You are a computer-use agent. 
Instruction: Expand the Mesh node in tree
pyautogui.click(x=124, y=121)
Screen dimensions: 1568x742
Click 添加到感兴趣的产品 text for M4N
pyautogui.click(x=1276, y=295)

────────────────

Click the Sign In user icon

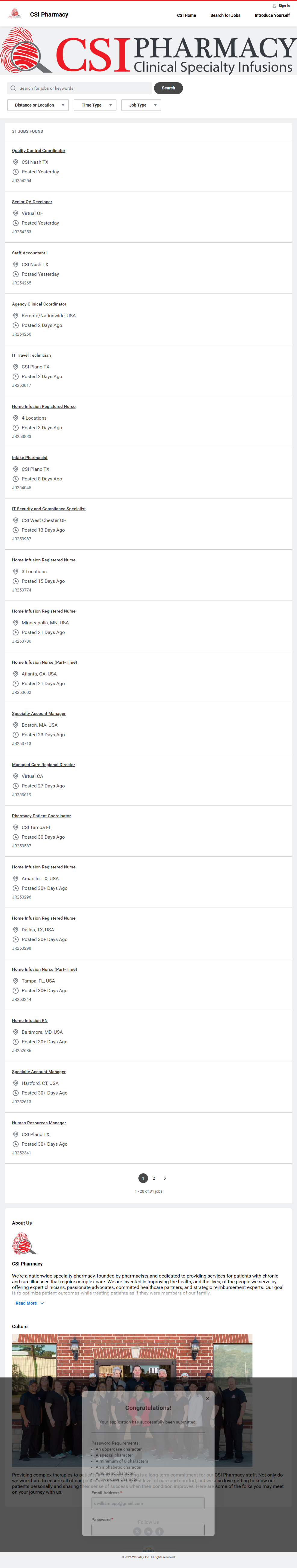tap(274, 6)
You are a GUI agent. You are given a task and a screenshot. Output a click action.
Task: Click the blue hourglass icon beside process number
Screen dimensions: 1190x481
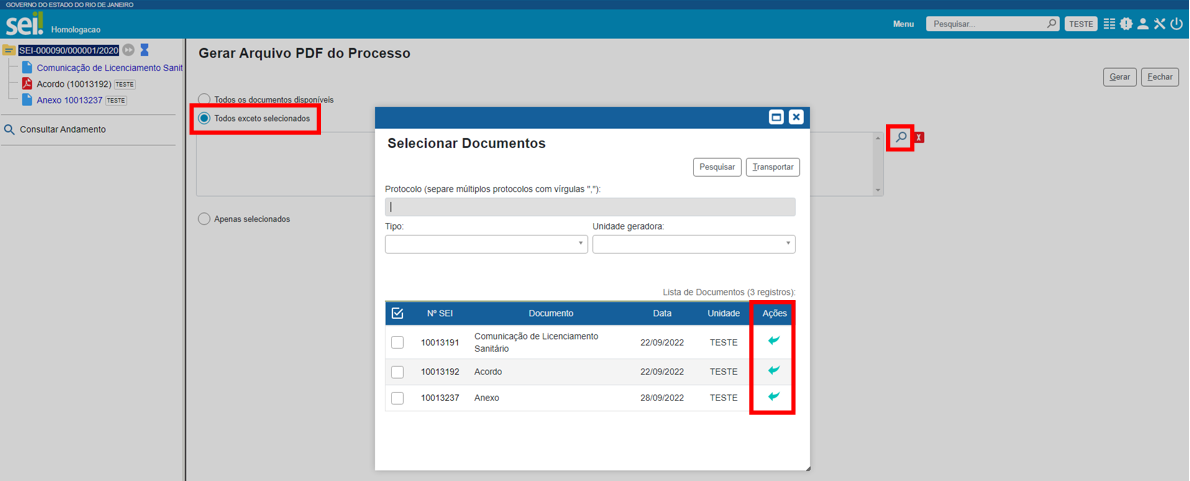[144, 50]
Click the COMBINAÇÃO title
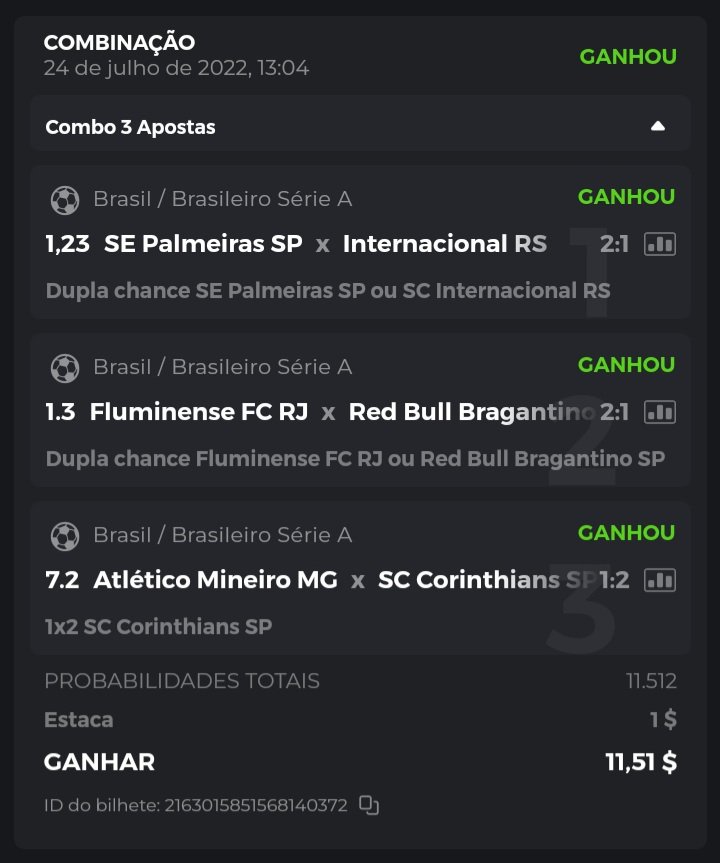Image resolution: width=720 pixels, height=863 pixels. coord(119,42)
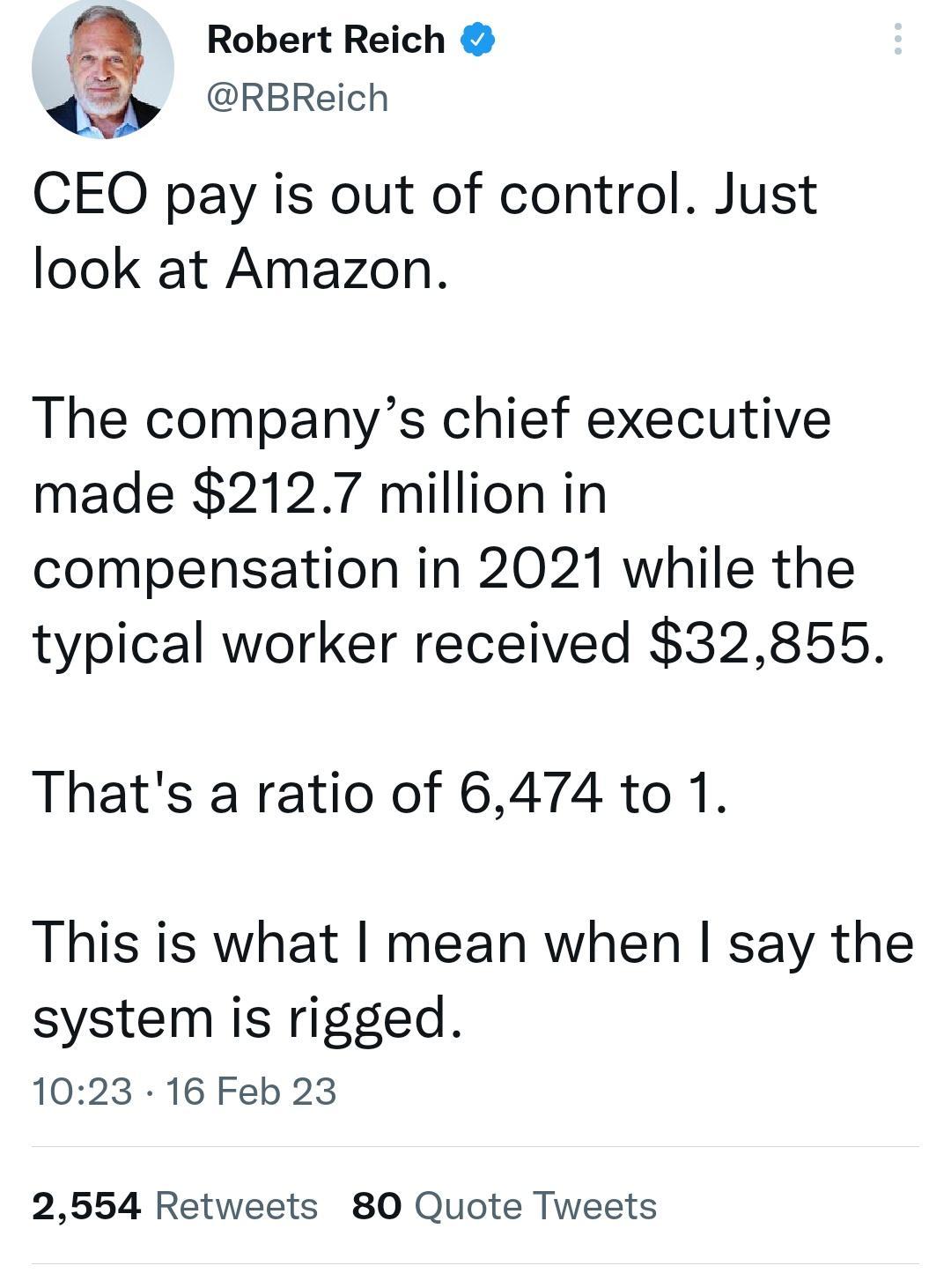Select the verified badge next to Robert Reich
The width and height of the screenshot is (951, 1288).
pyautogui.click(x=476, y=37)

────────────────

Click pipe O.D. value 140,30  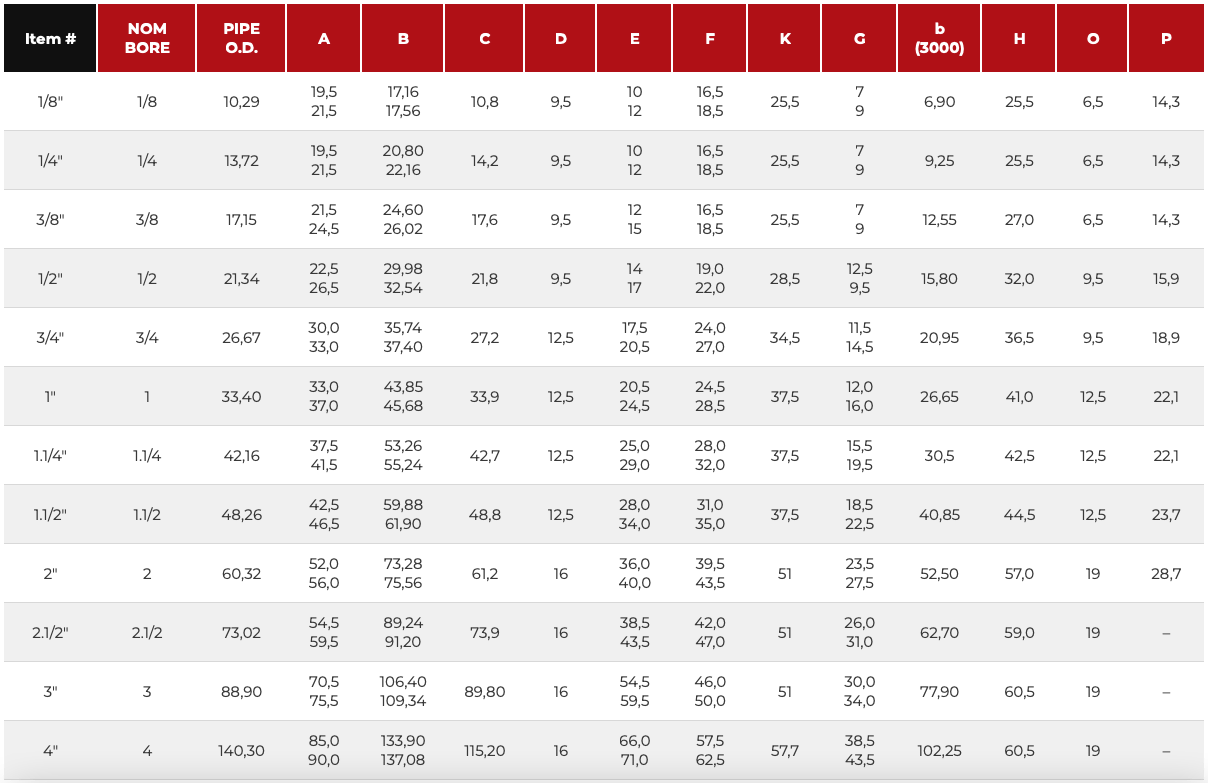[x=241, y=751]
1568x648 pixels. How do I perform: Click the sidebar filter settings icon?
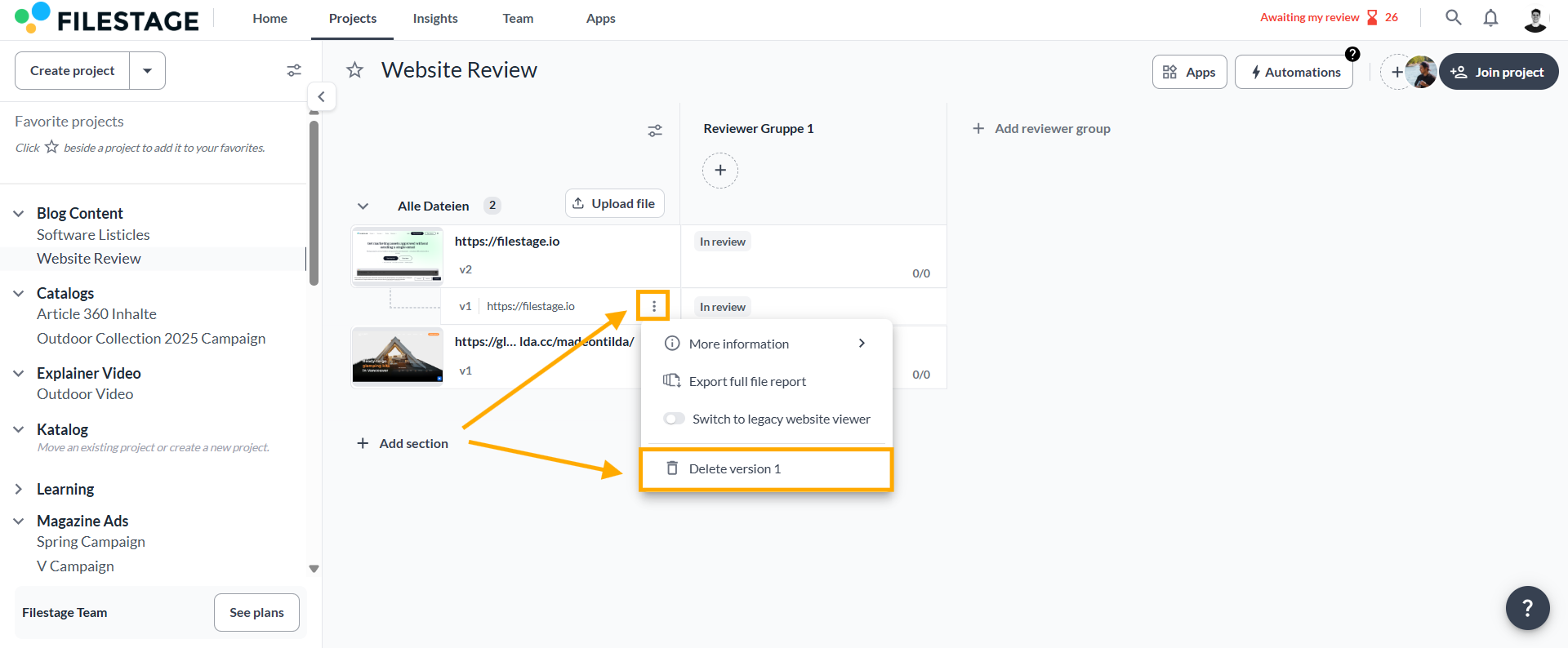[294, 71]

────────────────

**Problem requirements**: All lines above that include the word "agent" must be copied into the answer.

**Solution to the problem**:
You are a computer-use agent. 
You are a GUI agent. You are given a task and a screenshot. Output a click action.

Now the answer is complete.